■ What you are asked to do:
Using the listing below, extract each line that has the word "resolution" in it.

■ Excerpted data:
=== Begin Enclosure ===

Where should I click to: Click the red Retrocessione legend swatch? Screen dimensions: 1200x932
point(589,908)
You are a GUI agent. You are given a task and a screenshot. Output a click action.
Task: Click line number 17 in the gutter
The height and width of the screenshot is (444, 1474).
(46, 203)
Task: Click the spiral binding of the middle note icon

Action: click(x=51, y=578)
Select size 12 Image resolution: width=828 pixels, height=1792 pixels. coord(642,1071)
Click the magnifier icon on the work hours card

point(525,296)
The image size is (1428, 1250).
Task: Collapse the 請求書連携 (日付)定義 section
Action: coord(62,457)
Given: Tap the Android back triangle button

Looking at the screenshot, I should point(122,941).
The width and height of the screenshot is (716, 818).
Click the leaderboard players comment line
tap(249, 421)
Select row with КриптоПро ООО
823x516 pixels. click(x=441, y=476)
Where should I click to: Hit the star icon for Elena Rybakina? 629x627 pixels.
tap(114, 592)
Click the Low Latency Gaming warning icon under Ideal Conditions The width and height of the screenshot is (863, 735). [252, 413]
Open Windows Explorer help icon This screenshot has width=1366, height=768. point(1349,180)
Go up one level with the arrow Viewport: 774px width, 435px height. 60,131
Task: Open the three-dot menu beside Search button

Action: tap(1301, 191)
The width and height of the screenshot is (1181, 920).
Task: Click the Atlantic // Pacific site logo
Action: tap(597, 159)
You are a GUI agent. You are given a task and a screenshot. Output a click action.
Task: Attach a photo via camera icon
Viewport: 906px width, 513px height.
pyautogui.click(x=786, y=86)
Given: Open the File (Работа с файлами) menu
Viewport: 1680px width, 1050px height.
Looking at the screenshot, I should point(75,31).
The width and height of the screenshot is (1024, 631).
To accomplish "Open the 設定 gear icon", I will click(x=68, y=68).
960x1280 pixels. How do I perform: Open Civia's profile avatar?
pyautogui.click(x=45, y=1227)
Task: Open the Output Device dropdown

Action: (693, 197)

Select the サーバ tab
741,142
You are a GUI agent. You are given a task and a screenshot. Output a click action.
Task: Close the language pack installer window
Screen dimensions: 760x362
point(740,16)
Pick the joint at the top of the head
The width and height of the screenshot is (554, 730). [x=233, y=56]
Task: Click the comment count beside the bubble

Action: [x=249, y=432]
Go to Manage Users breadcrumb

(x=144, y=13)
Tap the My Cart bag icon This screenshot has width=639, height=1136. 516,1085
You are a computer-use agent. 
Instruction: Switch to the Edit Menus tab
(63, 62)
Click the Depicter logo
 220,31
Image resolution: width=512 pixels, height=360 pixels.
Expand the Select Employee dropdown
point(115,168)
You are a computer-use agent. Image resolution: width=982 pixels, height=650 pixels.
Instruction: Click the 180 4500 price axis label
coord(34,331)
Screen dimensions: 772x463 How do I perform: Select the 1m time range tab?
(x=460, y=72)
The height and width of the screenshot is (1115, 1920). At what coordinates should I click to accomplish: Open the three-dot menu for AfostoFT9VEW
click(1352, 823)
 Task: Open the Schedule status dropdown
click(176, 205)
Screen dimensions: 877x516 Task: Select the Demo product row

=== End Enclosure ===

■ Answer space:
Select size 12 Image resolution: width=828 pixels, height=1792 pixels. coord(642,1071)
Image resolution: width=512 pixels, height=360 pixels.
You are a computer-use agent. Image resolution: width=982 pixels, height=650 pixels.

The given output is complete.